YOUR ASSIGNMENT —
For each line of the listing that includes the word "computer", show the whole line.
(DATASET CONTENT begins)
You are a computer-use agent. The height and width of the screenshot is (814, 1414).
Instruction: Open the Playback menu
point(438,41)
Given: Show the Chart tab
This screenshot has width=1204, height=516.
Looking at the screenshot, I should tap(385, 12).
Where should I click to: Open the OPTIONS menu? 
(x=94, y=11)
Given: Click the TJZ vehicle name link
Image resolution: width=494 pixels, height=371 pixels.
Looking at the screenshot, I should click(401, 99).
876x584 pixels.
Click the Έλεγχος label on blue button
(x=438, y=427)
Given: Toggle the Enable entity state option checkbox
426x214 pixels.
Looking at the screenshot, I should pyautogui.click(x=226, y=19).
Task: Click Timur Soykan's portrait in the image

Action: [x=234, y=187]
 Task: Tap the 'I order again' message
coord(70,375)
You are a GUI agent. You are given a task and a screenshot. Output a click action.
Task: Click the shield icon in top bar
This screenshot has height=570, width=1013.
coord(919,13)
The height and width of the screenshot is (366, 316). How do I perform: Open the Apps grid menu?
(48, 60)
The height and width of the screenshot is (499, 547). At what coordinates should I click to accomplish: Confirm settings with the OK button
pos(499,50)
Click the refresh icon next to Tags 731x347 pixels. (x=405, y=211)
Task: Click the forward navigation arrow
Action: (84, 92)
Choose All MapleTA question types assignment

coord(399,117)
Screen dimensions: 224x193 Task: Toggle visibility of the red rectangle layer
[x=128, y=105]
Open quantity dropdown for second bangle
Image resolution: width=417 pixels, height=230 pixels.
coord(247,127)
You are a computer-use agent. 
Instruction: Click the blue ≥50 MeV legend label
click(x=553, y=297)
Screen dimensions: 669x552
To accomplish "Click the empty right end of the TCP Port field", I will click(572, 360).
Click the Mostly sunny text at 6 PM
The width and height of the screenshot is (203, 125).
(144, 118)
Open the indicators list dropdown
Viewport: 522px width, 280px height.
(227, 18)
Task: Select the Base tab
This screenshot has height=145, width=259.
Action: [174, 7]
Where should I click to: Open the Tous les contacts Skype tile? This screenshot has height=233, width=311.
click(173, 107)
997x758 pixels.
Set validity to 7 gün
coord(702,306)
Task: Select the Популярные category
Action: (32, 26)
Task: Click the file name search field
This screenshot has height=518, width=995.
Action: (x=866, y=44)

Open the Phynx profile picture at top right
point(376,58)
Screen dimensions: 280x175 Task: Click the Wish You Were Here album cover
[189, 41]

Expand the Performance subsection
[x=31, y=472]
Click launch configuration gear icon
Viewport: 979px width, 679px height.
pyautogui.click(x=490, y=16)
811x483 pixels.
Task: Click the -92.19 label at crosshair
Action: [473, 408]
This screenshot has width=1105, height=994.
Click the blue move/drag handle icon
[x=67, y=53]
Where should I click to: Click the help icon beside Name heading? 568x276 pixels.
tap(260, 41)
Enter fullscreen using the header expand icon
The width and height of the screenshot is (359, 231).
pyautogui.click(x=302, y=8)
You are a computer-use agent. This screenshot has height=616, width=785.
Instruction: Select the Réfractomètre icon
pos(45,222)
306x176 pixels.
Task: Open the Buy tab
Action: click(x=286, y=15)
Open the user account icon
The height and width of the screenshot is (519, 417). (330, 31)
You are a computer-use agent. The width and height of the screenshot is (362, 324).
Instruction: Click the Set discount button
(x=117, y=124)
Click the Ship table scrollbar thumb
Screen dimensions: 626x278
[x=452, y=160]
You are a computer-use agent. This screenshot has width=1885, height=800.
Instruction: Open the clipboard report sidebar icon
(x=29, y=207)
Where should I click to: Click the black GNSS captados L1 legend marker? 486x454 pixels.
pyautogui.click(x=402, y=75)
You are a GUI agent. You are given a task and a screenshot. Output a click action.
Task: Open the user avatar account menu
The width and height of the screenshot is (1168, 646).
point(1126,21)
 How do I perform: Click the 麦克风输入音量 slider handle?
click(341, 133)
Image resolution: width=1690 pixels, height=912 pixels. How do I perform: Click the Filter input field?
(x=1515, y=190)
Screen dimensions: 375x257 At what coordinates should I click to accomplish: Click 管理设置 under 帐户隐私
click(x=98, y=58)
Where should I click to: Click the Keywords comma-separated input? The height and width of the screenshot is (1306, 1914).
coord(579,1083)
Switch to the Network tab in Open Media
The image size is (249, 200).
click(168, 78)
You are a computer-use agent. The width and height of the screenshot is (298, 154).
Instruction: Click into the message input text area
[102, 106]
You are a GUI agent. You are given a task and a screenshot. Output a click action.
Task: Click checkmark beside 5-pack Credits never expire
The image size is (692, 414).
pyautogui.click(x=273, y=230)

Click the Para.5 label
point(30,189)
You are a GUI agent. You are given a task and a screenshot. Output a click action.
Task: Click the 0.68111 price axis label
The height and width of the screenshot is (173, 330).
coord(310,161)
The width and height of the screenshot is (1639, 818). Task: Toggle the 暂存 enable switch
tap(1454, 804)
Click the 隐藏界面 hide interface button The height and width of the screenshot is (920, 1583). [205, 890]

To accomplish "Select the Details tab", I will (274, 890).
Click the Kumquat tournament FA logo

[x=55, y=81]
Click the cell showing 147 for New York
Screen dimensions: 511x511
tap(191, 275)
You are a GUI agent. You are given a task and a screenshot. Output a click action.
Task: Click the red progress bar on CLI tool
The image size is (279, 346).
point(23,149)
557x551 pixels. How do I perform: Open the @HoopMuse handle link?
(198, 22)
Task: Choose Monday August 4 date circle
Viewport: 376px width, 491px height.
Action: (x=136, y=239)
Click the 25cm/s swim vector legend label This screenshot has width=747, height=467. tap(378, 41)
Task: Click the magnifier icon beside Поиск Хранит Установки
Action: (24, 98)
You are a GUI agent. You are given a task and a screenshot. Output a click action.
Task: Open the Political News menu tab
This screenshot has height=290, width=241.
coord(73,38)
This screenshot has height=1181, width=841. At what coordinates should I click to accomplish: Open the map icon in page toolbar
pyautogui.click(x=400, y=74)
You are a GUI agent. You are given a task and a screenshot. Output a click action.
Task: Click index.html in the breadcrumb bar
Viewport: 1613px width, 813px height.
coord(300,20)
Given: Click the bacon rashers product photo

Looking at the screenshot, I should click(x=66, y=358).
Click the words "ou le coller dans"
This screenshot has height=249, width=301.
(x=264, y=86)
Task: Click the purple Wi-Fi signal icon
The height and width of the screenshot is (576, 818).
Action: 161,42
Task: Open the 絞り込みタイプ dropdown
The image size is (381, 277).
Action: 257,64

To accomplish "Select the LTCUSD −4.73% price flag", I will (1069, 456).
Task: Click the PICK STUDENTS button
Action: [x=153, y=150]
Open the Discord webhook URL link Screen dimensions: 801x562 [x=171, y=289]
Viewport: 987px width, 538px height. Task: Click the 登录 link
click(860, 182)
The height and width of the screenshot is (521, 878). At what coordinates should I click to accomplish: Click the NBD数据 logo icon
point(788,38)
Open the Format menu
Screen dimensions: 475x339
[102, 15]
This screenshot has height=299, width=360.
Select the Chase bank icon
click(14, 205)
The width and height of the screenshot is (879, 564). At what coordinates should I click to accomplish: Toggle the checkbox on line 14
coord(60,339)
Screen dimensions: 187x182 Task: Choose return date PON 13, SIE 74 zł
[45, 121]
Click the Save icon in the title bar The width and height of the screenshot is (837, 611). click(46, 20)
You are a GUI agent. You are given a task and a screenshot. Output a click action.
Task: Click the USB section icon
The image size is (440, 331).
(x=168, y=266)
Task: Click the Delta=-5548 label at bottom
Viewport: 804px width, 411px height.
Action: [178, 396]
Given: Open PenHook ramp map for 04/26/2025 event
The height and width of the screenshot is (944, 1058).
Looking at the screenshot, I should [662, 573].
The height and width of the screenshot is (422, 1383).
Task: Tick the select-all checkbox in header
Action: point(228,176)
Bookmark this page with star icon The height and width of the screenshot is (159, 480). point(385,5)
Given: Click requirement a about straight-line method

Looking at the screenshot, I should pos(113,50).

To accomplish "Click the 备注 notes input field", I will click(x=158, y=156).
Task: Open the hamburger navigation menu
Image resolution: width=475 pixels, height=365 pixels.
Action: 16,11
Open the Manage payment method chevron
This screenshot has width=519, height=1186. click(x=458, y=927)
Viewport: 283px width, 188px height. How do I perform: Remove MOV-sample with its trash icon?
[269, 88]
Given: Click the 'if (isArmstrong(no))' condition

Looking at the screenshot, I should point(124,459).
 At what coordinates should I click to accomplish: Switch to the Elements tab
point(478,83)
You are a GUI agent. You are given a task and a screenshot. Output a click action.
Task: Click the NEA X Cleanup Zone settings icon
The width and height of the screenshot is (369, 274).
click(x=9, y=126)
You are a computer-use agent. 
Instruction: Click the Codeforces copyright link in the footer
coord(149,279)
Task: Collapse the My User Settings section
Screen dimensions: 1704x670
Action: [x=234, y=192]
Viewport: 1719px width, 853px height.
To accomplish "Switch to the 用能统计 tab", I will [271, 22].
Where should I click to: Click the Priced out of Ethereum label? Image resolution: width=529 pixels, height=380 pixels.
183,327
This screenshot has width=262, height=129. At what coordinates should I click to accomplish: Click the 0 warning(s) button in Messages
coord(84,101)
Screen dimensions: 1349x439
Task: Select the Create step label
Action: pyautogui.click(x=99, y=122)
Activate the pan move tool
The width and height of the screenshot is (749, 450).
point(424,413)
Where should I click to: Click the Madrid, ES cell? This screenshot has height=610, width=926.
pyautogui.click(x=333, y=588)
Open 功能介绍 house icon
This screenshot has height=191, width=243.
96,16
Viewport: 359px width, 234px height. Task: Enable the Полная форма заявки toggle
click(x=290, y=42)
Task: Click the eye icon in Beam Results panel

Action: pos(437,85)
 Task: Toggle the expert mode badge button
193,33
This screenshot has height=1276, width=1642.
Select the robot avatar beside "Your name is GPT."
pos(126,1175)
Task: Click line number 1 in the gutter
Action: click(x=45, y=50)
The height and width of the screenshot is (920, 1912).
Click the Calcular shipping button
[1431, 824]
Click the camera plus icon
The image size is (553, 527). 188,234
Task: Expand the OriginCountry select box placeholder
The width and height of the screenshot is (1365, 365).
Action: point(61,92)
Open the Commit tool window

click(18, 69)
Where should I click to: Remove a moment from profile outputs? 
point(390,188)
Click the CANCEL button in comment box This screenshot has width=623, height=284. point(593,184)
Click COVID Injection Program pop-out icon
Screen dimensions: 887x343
(DATASET CONTENT ends)
RESPONSE BELOW —
You are a computer-use agent. The height and width of the screenshot is (814, 1414).
You are a computer-use agent. 
You are a computer-use agent. This screenshot has height=616, width=785.
You are a computer-use agent. The width and height of the screenshot is (362, 324).
You are a computer-use agent. This screenshot has width=1885, height=800.
You are a computer-use agent. The width and height of the screenshot is (298, 154).
You are a computer-use agent. 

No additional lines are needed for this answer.